┌──

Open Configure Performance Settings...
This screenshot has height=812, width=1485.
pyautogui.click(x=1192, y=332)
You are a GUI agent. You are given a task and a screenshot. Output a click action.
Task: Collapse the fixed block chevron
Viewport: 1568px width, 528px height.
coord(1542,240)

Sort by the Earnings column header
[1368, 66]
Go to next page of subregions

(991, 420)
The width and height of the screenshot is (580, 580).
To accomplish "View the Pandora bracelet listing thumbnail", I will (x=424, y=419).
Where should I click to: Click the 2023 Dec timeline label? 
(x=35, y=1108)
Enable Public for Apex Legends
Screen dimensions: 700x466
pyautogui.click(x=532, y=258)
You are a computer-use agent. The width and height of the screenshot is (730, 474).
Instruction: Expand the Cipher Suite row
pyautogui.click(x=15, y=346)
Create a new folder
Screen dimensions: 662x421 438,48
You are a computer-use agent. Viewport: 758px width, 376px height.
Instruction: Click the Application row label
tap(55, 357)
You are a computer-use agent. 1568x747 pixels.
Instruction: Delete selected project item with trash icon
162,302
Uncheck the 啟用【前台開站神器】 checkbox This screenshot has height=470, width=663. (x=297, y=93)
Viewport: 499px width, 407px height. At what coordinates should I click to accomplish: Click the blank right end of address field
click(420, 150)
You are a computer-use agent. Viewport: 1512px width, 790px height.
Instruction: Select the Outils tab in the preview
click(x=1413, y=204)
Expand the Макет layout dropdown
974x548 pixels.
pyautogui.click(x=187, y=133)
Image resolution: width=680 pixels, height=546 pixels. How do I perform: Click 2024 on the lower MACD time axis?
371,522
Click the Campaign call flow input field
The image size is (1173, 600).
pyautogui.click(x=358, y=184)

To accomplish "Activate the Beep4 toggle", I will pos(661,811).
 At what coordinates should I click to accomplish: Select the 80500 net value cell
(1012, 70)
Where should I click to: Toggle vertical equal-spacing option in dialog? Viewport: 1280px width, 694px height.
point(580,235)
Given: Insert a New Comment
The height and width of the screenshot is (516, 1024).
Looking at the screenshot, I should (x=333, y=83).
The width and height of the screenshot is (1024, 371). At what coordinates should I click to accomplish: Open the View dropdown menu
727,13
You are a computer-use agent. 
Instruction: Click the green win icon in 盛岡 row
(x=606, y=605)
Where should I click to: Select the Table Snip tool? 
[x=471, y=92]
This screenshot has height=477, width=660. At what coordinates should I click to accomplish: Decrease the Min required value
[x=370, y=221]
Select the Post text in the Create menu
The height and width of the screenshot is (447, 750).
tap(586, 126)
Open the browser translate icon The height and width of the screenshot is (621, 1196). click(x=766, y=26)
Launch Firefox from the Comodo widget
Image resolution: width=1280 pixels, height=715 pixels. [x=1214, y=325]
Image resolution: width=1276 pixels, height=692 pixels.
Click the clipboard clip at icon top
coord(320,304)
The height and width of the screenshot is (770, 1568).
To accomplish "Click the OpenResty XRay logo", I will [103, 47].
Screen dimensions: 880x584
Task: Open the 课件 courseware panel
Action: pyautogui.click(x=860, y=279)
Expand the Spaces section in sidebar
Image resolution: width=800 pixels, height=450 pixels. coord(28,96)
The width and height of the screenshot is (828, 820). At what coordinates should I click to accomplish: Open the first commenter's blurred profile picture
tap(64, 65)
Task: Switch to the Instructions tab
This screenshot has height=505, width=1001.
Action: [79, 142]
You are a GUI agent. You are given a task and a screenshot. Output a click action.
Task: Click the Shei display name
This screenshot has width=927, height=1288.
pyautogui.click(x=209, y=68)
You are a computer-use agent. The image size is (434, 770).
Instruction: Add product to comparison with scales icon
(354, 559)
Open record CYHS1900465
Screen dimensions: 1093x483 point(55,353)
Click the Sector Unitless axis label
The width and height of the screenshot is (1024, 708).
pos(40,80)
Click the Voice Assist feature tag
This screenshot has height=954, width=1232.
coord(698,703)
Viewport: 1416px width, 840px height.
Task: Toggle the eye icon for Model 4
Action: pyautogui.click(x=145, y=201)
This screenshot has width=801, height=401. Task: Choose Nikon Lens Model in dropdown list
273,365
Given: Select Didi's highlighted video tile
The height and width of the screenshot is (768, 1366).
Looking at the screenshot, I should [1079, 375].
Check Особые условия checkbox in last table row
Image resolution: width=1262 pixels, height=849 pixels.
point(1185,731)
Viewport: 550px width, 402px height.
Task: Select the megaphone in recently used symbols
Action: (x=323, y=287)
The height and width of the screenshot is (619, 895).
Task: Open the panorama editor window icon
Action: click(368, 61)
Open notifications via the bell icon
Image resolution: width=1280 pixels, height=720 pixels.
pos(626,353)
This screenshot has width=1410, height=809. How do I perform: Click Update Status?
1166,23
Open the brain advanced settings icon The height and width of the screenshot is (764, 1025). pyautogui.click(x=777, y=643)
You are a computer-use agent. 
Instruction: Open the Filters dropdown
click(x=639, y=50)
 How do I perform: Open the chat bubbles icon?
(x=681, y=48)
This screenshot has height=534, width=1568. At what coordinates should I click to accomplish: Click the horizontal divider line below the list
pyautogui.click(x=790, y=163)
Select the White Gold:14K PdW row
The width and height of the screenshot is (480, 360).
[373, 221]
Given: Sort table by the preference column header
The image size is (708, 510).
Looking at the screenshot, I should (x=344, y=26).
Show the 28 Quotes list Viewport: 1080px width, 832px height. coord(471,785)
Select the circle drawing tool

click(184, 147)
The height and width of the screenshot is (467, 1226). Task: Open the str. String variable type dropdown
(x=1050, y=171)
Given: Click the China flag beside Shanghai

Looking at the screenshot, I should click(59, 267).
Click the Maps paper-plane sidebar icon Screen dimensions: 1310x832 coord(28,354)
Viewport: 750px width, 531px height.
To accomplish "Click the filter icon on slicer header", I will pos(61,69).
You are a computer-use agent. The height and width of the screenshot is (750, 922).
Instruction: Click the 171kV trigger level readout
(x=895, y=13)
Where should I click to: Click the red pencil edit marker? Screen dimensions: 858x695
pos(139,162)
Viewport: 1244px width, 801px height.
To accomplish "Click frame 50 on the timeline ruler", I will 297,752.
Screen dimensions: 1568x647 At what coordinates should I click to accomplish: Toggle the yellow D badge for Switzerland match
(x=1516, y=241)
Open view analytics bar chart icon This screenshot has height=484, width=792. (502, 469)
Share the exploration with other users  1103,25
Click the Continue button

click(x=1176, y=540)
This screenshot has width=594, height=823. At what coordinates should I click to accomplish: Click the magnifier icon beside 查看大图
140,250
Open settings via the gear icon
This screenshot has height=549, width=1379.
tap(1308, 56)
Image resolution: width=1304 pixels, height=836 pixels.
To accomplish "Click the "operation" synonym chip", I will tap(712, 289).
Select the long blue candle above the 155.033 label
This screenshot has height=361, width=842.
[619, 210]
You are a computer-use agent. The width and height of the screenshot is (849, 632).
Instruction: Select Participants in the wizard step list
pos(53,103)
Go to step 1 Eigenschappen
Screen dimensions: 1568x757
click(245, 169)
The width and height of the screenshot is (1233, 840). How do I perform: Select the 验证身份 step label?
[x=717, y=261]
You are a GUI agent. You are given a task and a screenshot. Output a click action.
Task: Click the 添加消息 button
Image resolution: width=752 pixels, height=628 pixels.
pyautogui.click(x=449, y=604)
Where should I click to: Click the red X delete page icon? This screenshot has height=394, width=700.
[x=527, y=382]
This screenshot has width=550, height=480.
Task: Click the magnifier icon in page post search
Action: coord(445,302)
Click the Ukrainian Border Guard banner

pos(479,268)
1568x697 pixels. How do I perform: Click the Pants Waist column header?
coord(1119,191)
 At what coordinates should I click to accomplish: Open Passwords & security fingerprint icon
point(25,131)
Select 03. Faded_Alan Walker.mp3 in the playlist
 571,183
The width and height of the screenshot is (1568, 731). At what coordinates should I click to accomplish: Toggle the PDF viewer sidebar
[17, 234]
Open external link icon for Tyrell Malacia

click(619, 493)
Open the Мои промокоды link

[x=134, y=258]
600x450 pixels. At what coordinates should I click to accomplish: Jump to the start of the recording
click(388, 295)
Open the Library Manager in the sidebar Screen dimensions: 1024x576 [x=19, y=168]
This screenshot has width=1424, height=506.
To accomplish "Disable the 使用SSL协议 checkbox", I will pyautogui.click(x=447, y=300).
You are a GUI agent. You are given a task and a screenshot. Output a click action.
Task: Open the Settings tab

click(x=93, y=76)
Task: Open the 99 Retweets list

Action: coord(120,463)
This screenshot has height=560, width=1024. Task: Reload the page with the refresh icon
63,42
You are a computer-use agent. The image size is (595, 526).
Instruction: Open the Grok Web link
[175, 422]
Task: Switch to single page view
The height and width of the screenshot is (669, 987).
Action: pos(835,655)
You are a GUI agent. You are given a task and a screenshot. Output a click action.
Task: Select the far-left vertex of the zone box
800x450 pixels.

└──

Directions. Some lines in the records may hold "computer"; state how many do, and give no more than that number.

Answer to this task. 10